Task instructions: After locating the line containing "Given: Click the Kreta", restate that line and each one after it exactly, through the last line of the material.

Supplied entries section start

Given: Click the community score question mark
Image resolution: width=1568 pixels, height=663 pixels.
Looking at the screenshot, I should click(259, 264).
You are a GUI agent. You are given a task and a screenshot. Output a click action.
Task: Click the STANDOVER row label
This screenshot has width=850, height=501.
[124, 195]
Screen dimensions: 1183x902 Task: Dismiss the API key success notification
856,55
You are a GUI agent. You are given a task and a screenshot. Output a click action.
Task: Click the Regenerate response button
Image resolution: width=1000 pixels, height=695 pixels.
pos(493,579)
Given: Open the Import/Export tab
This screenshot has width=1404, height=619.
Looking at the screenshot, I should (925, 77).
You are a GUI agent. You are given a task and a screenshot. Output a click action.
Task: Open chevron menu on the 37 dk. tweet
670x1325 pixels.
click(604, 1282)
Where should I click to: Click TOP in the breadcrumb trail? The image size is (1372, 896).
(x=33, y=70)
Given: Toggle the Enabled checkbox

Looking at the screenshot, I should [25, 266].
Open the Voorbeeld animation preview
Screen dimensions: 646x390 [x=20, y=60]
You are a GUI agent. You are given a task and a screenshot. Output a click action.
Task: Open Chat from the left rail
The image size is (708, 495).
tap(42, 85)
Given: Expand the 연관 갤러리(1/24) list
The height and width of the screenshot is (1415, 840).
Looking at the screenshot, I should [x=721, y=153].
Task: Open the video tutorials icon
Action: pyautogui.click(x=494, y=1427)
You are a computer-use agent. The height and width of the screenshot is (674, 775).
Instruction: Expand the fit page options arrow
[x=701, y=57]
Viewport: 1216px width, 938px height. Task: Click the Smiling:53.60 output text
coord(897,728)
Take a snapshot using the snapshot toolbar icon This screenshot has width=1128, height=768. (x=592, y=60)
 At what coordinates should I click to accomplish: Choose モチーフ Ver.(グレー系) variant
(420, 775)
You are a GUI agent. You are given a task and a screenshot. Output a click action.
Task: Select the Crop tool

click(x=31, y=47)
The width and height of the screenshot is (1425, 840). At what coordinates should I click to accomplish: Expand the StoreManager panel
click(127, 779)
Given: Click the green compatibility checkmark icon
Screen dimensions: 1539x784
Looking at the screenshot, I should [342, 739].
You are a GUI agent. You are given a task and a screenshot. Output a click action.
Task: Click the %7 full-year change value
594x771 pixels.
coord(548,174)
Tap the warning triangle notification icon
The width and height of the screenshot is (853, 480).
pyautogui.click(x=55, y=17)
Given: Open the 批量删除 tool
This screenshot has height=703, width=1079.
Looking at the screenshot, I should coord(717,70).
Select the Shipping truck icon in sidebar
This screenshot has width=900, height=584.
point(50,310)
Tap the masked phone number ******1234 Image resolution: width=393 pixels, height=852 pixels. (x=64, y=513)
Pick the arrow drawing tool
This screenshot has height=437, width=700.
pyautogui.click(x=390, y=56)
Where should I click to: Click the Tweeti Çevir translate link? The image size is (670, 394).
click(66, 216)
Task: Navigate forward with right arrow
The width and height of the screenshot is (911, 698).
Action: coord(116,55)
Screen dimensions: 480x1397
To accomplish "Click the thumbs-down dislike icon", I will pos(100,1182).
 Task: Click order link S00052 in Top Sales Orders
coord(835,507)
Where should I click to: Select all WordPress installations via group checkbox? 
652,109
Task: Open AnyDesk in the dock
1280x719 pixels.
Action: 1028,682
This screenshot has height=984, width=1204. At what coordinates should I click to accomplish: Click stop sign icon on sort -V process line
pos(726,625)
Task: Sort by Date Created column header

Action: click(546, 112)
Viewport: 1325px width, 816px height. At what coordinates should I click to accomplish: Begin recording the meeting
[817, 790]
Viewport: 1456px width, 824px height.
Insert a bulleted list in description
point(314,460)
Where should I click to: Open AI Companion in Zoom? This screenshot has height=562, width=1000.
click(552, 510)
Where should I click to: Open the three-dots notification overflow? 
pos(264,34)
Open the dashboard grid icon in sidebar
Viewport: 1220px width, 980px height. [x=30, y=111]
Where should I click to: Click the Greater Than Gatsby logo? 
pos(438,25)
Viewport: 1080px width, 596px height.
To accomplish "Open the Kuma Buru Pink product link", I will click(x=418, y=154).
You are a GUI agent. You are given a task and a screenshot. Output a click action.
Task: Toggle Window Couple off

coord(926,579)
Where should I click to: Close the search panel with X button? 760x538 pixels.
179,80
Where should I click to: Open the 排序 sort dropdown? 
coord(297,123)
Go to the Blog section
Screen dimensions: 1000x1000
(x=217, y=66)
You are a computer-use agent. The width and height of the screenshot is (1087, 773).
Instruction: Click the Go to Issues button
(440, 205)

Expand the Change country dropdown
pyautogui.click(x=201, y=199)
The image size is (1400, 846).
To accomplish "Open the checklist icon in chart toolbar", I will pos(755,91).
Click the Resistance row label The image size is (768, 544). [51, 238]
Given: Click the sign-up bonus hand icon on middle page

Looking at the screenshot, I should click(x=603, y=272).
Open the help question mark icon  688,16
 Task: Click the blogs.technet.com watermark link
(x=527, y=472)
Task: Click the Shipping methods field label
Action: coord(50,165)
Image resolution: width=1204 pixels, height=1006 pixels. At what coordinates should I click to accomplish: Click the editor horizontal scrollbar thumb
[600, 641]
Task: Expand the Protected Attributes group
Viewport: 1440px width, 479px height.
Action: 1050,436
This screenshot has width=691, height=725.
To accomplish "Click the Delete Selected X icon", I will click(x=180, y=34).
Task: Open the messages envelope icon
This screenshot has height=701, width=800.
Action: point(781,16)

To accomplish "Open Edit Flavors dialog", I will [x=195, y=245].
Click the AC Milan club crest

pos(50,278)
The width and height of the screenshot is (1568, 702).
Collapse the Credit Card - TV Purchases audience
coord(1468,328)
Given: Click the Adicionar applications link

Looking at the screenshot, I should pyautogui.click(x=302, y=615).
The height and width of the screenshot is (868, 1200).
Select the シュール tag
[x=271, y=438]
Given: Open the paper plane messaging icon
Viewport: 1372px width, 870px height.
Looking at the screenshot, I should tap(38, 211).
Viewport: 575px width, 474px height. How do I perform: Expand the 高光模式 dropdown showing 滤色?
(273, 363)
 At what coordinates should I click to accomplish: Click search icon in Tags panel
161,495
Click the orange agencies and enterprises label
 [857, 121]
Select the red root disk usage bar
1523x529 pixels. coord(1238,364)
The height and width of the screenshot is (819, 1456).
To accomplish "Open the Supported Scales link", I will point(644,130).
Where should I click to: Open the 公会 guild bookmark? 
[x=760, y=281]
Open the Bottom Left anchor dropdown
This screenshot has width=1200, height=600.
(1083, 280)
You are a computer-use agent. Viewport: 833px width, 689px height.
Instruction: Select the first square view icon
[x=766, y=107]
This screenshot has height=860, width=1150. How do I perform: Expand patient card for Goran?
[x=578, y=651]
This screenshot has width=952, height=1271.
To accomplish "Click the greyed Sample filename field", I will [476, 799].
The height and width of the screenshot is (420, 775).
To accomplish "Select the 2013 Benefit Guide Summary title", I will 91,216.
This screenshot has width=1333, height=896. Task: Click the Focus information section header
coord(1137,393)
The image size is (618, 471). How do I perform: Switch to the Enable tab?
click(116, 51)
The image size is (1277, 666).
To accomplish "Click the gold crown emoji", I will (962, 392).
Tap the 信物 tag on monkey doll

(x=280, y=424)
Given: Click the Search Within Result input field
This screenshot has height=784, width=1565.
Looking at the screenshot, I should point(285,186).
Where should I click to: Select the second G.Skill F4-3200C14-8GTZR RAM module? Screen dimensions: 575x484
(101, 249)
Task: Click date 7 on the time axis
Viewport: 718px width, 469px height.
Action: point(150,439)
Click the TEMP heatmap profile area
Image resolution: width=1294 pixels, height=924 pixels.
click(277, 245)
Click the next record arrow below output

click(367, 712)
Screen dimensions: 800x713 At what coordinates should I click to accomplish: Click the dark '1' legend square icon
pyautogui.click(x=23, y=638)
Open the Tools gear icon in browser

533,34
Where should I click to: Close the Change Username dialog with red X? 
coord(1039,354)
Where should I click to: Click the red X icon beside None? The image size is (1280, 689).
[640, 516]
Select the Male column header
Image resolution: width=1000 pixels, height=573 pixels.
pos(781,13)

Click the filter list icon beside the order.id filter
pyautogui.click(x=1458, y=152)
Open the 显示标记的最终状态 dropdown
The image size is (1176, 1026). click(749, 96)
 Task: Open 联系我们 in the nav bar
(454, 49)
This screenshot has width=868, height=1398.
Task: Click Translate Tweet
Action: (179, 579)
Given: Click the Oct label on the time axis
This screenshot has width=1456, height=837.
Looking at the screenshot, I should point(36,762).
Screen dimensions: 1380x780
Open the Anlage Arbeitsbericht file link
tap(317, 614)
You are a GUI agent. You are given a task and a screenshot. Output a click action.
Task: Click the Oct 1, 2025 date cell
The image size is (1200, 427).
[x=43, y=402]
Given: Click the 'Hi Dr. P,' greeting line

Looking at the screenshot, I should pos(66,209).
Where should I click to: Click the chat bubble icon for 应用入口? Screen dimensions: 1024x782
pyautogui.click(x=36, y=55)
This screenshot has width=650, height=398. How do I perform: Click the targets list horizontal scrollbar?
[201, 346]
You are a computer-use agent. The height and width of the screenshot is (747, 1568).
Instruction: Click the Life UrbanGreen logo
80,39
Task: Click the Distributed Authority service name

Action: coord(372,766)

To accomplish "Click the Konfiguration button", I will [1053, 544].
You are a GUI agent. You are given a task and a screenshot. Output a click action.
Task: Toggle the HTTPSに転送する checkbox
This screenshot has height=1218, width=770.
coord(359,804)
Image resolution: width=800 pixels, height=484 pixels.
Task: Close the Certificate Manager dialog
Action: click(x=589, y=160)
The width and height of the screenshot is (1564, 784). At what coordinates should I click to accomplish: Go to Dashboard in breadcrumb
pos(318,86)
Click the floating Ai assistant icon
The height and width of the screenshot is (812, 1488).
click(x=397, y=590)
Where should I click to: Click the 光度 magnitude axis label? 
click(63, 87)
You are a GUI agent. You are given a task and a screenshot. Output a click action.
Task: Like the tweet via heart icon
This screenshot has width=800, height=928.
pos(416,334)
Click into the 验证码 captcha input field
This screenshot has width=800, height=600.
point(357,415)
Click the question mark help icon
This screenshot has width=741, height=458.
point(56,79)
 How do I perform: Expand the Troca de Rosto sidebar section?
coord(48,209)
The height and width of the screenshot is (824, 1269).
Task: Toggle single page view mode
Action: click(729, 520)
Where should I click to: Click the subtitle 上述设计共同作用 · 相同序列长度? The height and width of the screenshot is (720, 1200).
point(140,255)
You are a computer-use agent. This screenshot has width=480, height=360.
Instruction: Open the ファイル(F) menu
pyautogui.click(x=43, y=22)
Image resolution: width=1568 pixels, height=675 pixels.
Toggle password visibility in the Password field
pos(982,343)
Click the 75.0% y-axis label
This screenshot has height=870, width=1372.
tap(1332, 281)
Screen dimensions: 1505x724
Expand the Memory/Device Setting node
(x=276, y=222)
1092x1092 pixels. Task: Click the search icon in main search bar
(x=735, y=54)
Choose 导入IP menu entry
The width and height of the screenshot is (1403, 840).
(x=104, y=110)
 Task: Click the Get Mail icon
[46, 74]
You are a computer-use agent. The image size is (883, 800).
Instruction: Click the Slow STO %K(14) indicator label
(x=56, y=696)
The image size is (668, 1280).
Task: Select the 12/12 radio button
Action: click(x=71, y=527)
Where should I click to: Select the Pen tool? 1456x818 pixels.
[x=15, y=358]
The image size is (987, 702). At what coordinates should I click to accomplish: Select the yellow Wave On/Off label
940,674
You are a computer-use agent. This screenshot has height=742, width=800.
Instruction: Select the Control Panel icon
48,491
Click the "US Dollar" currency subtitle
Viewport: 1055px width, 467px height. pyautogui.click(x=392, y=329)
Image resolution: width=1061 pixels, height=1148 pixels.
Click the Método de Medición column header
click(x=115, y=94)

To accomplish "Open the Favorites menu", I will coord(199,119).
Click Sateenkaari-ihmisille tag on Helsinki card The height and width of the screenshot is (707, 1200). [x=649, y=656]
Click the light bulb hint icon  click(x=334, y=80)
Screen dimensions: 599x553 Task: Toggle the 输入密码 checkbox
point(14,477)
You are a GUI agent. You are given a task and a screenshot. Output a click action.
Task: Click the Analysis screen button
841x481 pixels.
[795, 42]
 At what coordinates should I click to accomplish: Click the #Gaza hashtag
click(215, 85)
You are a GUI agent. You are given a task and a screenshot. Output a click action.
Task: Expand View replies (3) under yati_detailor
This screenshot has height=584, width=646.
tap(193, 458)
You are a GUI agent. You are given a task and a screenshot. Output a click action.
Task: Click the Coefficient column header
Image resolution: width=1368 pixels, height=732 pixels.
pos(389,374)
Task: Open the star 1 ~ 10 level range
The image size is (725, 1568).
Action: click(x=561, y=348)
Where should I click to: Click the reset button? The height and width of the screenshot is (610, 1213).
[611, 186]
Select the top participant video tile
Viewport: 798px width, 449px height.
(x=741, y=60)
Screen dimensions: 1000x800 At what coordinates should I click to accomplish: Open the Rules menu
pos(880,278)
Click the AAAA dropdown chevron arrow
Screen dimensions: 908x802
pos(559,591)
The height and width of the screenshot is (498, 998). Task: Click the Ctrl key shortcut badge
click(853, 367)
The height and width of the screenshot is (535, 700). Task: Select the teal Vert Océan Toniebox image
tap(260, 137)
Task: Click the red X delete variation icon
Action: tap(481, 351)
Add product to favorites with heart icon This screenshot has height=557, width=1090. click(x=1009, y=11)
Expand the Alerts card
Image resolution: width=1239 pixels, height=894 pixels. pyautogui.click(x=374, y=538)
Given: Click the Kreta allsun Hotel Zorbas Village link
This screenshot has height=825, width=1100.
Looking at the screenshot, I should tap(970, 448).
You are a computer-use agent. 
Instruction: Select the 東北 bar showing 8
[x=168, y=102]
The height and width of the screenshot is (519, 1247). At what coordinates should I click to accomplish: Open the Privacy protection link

Supplied entries section end

Completed task:
Given: Click the Kreta allsun Hotel Zorbas Village link
This screenshot has height=825, width=1100.
Looking at the screenshot, I should tap(970, 448).
You are a computer-use agent. 
Instruction: Select the 東北 bar showing 8
[x=168, y=102]
The height and width of the screenshot is (519, 1247). At what coordinates should I click to accomplish: Open the Privacy protection link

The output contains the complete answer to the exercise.